Regulation of apolipoprotein A-1 and E gene expression in liver and intestine of nephrotic and pair-fed rats.

Rats treated with puromycin aminonucleoside (PAN) developed characteristics of the nephrotic syndrome, including albuminuria, hypoalbuminemia and hyperlipidemia. To study the regulation of apolipoprotein (apo) A-1 and apo E gene expression in nephrotic rats, we analyzed the steady-state levels (SSLs) of hepatic and intestinal apo A-1 and apo E mRNA using the Northern technique, and the plasma levels of high-density lipoprotein (HDL) by biochemical methods. Male Wistar rats were treated with PAN and compared with pair-fed and untreated control rats at different stages of disease. Nephrotic rats presented with marked hypoalbuminemia and albuminuria at between 6 and 11 days after PAN treatment. During this stage of disease, plasma levels of HDL were elevated in correlation with an increase of both hepatic and intestinal apo A-1 mRNA. In liver of nephrotic rats, high levels of apo A-1 mRNA together with low levels of apo E mRNA caused an increase in the ratio of apo A-1/apo E mRNA, reaching a maximum 6 days after treatment. Apo E mRNA was barely detected in small intestine of pair-fed controls and PAN-treated rats.

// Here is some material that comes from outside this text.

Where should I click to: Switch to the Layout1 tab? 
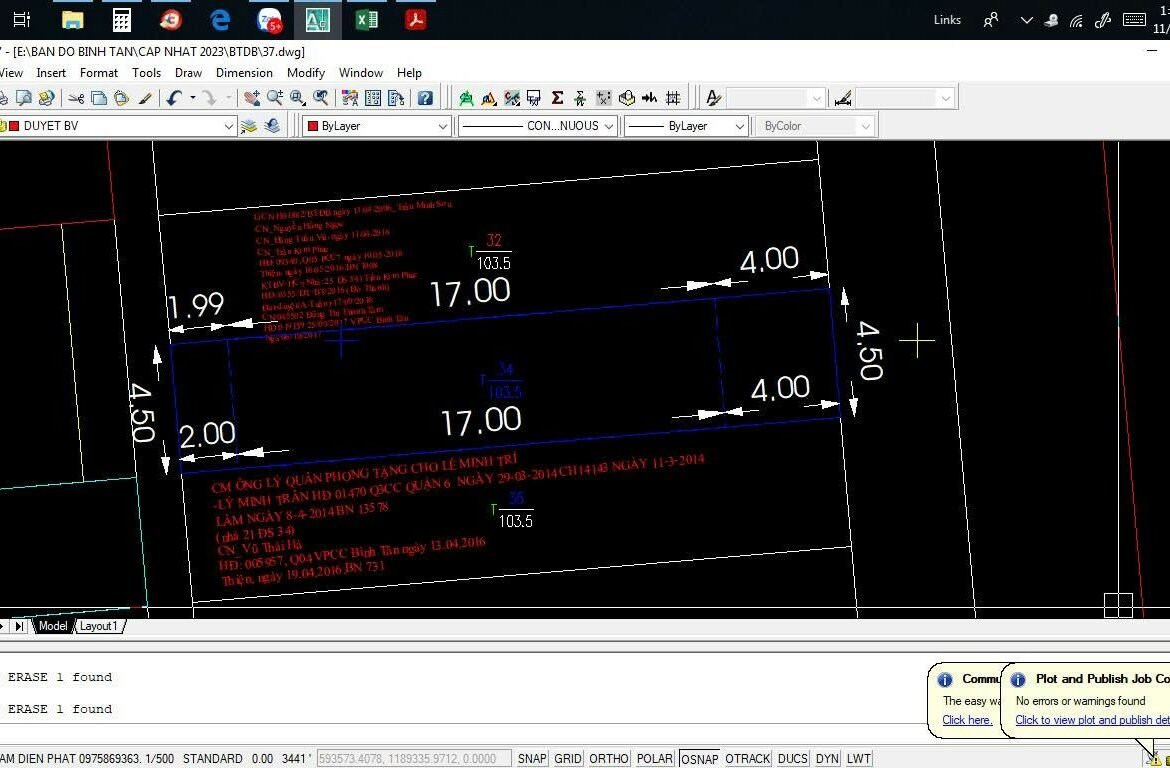98,626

However, contrary to nephrotic rats, the ratio apo A-1/apo E mRNA was inverted in liver of pair-fed rats due to an increase in apo E mRNA. In conclusion, in nephrotic rats, the SSL of apo A-1 mRNA is increased in liver and small intestine and appears to regulate the plasma levels of apo A-1. These results also suggest a coordinated regulation of the apo A-1 and apo E gene expression in liver of nephrotic and pair-fed rats.